Mr Gaunt was fired after being suspended for calling Redbridge councillor Michael Stark a "Nazi" during a heated debate on the council's proposed policy of banning smokers from fostering children. He is now pursuing legal action against the station.
In her letter Ms Chakrabarti calls his dismissal "bizarre and disproportionate" and says that Mr Gaunt has the right to freedom of expression under the Human Rights Act.
She says: "We understand that the grounds given for summary termination are Mr Gaunt's on-air references to the 'health Nazis' he felt were responsible for banning smokers from fostering children in Redbridge. This strikes us as the most bizarre and disproportionate approach to someone who was no doubt contracted to excite political debate among a whole host of listeners who might not normally engage with news and current affairs programmes.
"For present purposes, we make no comment on the substance of the childcare policy in question. However, we would remind you that any court must read Mr Gaunt's contract in the light of his right to free expression under Article 10 of the Human Rights Act. While this is far from an absolute right (particularly in the context of broadcasting), to be meaningful it must extend to contentious as well as consensual speech.
"While we appreciate that recent weeks have been a delicate time for all broadcasters, we see Mr Gaunt's case as materially different from the now notorious example of privacy intrusion and broadcast bullying that the BBC has done its best to grapple with.
"From a personal point of view as someone who has been on the receiving end of Jon Gaunt's blunt polemic in print and on the radio, I believe that the airwaves of a great democracy would be the poorer for his absence. I urge you to reinstate Mr Gaunt's programme without delay and have offered him support in the unlikely and unfortunate event that recourse to the Human Rights Act proves necessary."
Mr Gaunt has also received the backing of an old soldier, Honorary Lieutenant Tul Bahadur Pun VC, one of only nine surviving Victoria Cross winners, and one of the three last surviving Gurkha VCs.
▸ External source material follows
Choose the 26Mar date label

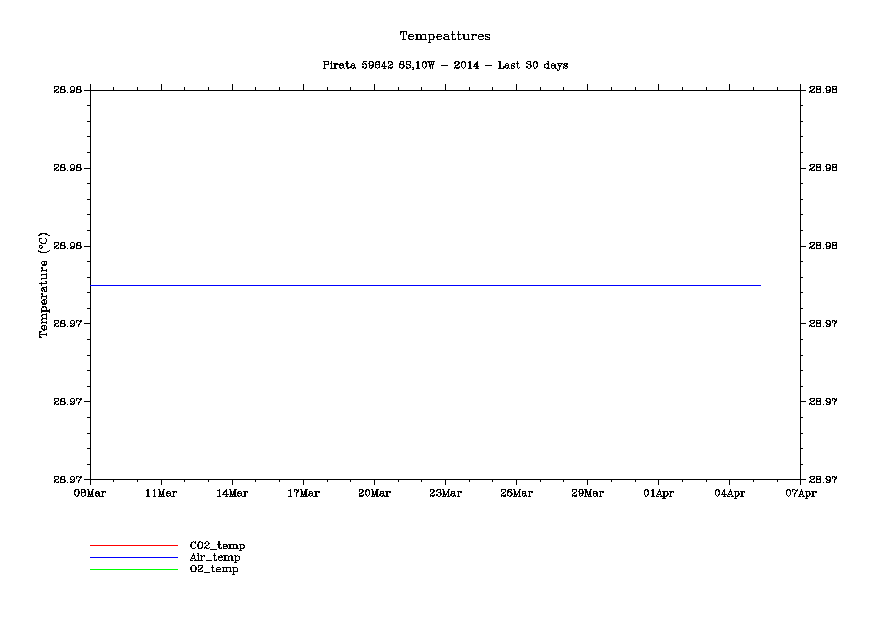coord(516,493)
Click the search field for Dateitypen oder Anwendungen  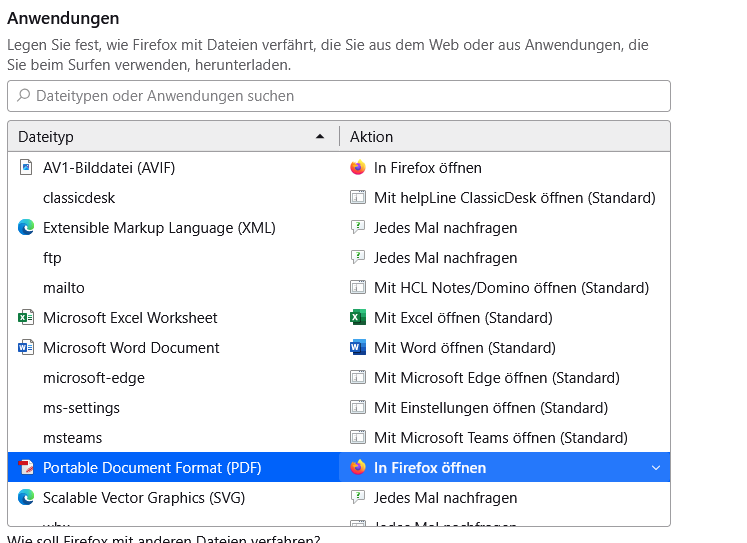coord(338,96)
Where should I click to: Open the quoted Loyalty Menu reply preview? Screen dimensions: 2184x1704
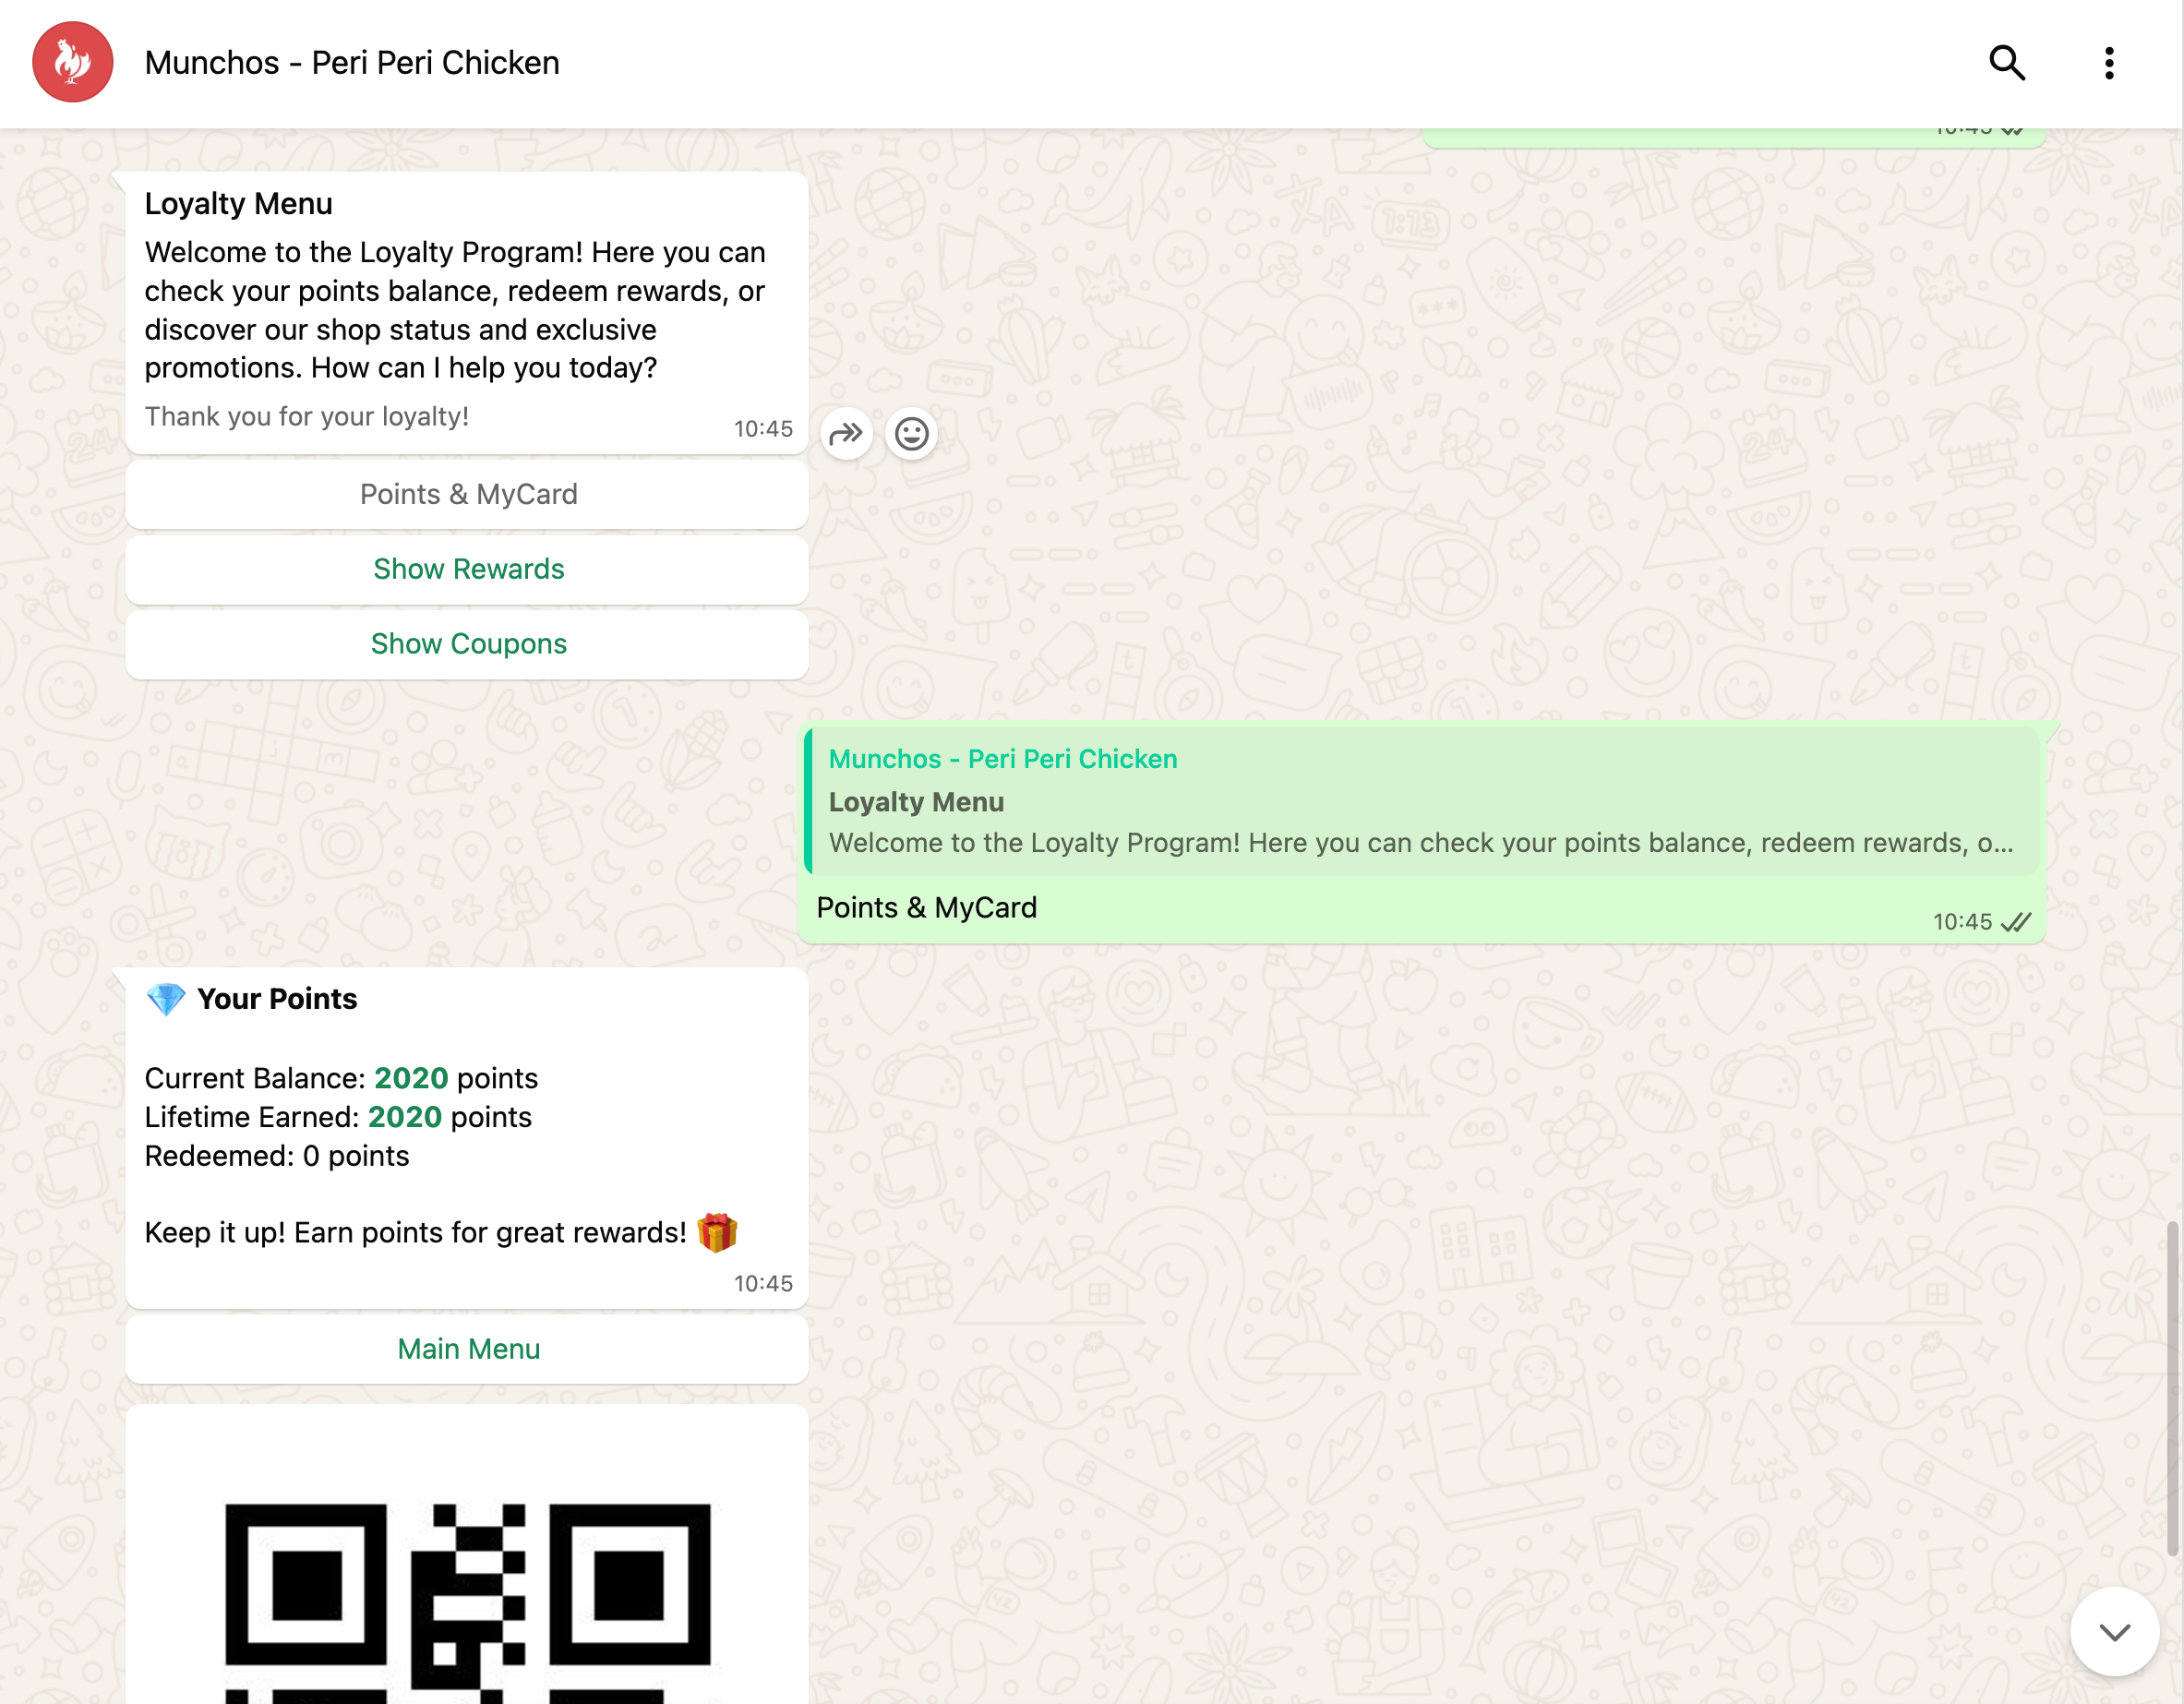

In another letter to TalkSport, Mr Pun writes: "Mr Gaunt was the first radio presenter to air my plight to the British people. He took up and championed my right to come and live in the UK. Mr Gaunt was one of the very first people to sign my petition on the Downing Street website, and ever since he has been one of the greatest friends to Gurkhas like me, whose only crime was to retire prior to 1997 and thus be banned from Britain. His good deeds campaigning for the Gurkhas should be taken into the balance when you consider this honourable man."
Mr Gaunt said yesterday: "Adversity breeds strange bedfellows. I am delighted in Liberty's support and truly humbled by the support of a real British hero like Mr Pun. This isn't about Jon Gaunt or 'shock jockery' – it's about freedom of expression and freedom of speech."